He understood that this was a country where individuals were believed to determine their destinies. But a helpless pessimism—pessimism particularly on that previous point, about whether there was anything worth “becoming,” anything worth aiming for, anywhere to go—characterized his whole generation. With the exception of Goog, who was galvanized by malice—Goog had become an utter T-bill—his cousins seemed precociously worn out, almost elderly in their fatigue. Willing’s girlfriend Fifa also—she was languid, slurring, stretched out, sluggish. It was what he liked about her. If there seemed an element of laziness in her flopping over the sad shredded remnants of Great Grand Man’s claret-colored sofa, beneath her reserving and conserving of energy lay something quite other. A belligerence. She said at work she had refined what the old unions called the go-slow. She had calculated the exact pace at which she could not be upbraided. She was doing the job. Just. This digging in of heels was growing commonplace. The countless overlords of your life would take so much, but you would hold something back, or you would not even have yourself. Fifa had herself. If he pressed himself on the matter, Willing liked to believe that he had himself as well. But he was not confident of this. It was possible that he was not here. That he had been stolen.

Which is why resuming residence in his late mother’s house had not turned out to be all that gratifying.
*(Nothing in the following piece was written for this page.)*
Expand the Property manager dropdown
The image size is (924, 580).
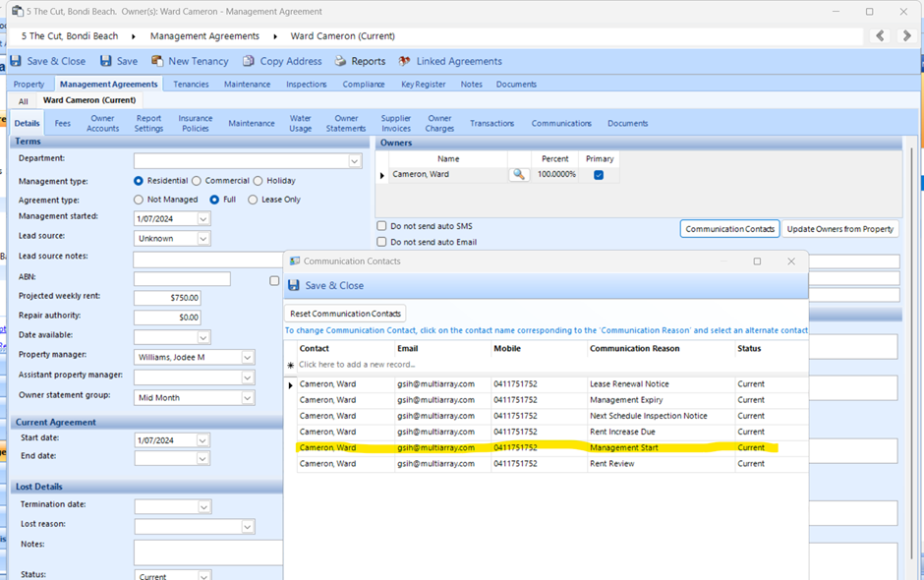pos(248,358)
Return to the city necessitated a proper job. Packing up at Citadel in ’41, he already suspected that a job meant being chipped. It was routine; everyone said so. Like applying for a Social Security number. A bureaucratic matter, a relatively painless, pro forma protocol of the modern day. Thus Willing had not considered the inevitability of the procedure with sufficient seriousness. He had been lulled by what was regular, by what was expected and customary. No doubt all ages have their usual things, about which no one at the time thinks twice. Their leeches and bloodletting, their homosexual “cures,” their children’s workhouses and debtors’ prisons. When drowning in the is-ness of the widely accepted present, it must be hard to tell the difference—between traditions like burying your dead and having dinner at 8 p.m. and other, just as mesmerizingly normative conventions that later will leap out to posterity as offenses against the whole human race. Maybe he was letting himself off the hook. He’d had misgivings, after all. Yet it is always challenging to choose otherwise when you are informed in no uncertain terms that there is no choice to make.
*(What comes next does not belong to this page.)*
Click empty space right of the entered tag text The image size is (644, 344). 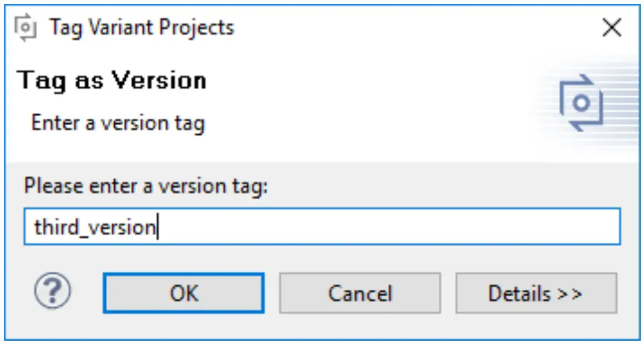pos(387,227)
When Willing was small, people made a great brouhaha over pedophilia, and sexual abuse of any kind. His mother had taken him aside with a formality that wasn’t like her when he was four or five. She knelt with a maudlin solicitation that made his skin crawl. Her voice dropped into a timbre both stern and over-tender. He should never allow adults to touch him in his “private places.” That expression was not like her, either. She had always been a straight shooter. If she wanted to refer to his dick or his asshole, she called them precisely that. Which is how he recognized that her mind had been contaminated by a communicable virus. The “private places” lecture was repulsive. It made him feel dirty. It made him recoil from his mother in an instinctive dislike that was singular.

In those days, playing outside was forbidden. Employees at daycare centers were required to get criminal-record checks. All scoutmasters were suspect. No one ever seemed to care if you were a murderer. Murderers were let out of prison and blended right back into the neighborhood. They could live wherever they wanted. Sex criminals were marked for life—shuttled from hostels to underpasses, and required to report their whereabouts, which were posted on the web—the better for local parents to start picketing campaigns to have the filth evicted. The no-go radius around schools and playgrounds widened every year. It was worse to be a rapist than a killer. By inference, rather than be raped, you were better off dead.

Willing did not want to return to the preoccupation with “private places.” It didn’t bother him that sex had grown incidental. He and Fifa enjoyed it, but he didn’t see what all the fuss was once about, and most of the time they were too tired. Dispensing with the business in private was more efficient.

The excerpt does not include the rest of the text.